Trustees must invest prudently and diversify investments appropriately to ensure they’re in the best interests of all beneficiaries. Given this, trustees are forbidden from investing trust assets in overly speculative or high-risk stocks and/or other investment vehicles. Unless specifically spelled out in the trust terms, it will be up to the trustee’s discretion to determine the investment strategies that are best suited for the trust’s goals and beneficiaries.

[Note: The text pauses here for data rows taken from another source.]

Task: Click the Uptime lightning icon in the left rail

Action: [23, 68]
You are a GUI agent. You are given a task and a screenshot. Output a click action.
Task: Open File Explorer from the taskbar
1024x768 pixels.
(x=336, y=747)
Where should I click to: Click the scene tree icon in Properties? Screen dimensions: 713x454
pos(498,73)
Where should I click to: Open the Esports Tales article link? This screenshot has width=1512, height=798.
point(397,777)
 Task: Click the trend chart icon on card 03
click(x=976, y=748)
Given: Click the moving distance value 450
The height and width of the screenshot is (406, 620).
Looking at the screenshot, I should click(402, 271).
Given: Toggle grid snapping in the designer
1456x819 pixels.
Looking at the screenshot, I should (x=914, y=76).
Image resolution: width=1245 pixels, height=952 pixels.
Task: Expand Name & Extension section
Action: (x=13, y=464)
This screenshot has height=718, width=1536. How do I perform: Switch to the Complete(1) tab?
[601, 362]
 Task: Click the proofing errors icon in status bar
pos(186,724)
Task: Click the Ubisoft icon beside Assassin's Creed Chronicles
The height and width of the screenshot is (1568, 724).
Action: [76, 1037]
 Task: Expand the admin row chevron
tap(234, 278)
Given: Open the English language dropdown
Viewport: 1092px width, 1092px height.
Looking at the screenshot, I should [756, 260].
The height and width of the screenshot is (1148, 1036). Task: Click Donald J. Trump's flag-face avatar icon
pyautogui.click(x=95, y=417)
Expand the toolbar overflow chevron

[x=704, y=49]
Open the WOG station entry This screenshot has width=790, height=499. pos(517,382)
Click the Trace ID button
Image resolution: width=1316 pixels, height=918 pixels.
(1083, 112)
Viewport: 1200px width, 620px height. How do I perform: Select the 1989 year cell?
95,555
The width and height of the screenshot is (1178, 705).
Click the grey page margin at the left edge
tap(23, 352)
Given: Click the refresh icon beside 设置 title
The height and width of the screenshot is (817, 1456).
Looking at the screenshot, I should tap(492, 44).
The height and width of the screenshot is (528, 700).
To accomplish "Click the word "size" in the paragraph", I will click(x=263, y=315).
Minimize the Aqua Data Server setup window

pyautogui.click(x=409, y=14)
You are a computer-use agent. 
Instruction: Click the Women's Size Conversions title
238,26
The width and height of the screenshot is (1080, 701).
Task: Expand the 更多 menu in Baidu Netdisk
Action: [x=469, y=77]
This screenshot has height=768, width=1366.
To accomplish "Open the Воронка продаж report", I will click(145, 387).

If so, you should hire a financial advisor familiar with trusts to help guide you.

Given the unpredictable nature of the economy, it’s important to point out that poor performance of trust investments alone isn’t enough to prove a trustee breached his or her duties to invest prudently. Provided the trustee can show the underlying investment strategies were sound and reasonable, the mere fact that the investments lost money doesn’t make them legally liable.

Next week, I’ll continue with part two in this series explaining the scope of powers and duties that come with serving as trustee. 

This article is a service of Tara Cheever, Estate Planning and Business Attorney. I don’t just draft documents; I ensure you make informed and empowered decisions about life and death, for yourself and the people you love. That’s why I offer a Family Wealth Planning Session,™ during which you will get more financially organized than you’ve ever been before, and make all the best choices for the people you love. You can begin by calling my office today to schedule a Family Wealth Planning Session and mention this article to find out how to get this $750 session at no charge.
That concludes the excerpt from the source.